Helpful Member!(2)  TimG (Programmer)
22 Dec 98 21:39
Two ways to do this: the old way and the new way.

The old way involved using the DBMS_PIPE pipe between the PL/SQL procedure/function/trigger and a "C" program. This package became part of the Oracle RDBMS with 7.0, but there were lots of bugs prior to 7.1.6. It's not very documented in the standard Oracle doc-set, but I'm certain that Steve Feuerstein explained it thoroughly in at least one of his three books on PL/SQL! It's possible that an example is available on Oracle Support's "Metalink" site (support.oracle.com/metalink)...

The "new" way came in with Oracle8.0, and it is "external procedures", documented in chapter 10 of the PL/SQL reference manual. Again, I'm sure that Steve has documented it thoroughly, and there may be code fragments or other help on MetaLink...

Last, the older Oracle Procedural Gateway product included an SDK (software developers kit), of which only 6 copies were ever sold (I've been told)!

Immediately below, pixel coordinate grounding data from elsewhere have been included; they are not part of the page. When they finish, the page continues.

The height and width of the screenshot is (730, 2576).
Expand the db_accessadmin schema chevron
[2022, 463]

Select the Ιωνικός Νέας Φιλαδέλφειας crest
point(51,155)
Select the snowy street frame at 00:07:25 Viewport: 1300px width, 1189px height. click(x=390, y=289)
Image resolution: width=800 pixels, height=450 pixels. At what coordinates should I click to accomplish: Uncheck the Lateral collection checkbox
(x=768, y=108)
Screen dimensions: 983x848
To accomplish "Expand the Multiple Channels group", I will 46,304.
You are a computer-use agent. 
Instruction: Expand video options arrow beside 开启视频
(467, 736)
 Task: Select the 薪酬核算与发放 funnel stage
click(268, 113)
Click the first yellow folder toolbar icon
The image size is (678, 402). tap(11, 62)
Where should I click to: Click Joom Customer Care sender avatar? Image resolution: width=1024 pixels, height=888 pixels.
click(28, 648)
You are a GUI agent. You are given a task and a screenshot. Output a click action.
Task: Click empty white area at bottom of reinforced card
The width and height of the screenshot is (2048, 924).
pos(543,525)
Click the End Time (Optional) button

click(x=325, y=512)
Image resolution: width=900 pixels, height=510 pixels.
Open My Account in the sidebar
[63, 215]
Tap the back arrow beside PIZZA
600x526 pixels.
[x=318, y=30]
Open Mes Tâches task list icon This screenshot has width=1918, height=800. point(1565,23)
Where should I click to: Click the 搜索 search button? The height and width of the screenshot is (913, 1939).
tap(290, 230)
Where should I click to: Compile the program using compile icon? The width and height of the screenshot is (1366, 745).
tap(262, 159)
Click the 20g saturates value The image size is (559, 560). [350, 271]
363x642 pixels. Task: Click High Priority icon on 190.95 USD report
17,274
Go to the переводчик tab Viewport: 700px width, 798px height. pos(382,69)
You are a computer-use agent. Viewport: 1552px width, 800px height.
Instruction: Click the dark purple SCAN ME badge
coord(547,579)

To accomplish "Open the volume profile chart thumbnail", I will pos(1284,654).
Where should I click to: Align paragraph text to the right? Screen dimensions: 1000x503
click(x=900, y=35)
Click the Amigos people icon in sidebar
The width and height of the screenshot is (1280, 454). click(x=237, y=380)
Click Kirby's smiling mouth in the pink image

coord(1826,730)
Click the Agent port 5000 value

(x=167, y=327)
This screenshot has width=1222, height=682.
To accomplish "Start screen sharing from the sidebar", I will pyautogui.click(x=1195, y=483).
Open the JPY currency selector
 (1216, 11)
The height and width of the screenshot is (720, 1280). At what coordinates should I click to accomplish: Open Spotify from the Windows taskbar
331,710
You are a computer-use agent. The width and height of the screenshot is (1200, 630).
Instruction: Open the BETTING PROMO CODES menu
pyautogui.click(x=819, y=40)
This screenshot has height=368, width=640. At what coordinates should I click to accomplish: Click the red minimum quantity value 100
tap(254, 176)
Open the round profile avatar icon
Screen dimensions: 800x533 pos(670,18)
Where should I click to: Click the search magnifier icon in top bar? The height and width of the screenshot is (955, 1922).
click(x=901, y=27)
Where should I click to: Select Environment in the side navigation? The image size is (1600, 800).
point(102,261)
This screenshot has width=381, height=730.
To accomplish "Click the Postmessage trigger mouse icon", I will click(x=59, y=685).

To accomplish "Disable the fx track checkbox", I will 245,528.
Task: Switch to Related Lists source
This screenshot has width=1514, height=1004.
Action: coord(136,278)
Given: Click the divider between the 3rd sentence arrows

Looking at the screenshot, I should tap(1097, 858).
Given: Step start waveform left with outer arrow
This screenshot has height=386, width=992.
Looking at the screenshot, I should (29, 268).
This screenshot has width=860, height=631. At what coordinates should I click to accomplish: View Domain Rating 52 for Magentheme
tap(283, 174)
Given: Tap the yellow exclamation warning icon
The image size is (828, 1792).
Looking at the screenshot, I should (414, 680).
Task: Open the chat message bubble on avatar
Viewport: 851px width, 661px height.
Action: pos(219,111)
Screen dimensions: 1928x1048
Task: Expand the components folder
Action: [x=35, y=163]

As a result, Oracle pulled it off the market, but if that's not true, you can build a really high-end custom solution with the PGDK. To be honest, I think the "external procedures" functionality occupies the same space as the old PGDK, so it probably wouldn't be money well spent!

Hope this helps...

-Tim
TimG (Programmer)
14 Apr 99 6:19
Update on my previous answer: I recently had the pleasure of using "external procedures" on two recent engagements, and it's great! It's well-documented ("Oracle8 PL/SQL Reference", chapter 10 and "Oracle8 Administration", chapter on "Managing Processes" and demos in "$ORACLE_HOME/plsql/demo") and provides great performance. No memory leaks or anything like that. I was using v8.0.5 on both occasions, once on HP-UX 11 and the other time on Solaris 2.x (not sure which version)...

...it's much less complicated than the old PGDK...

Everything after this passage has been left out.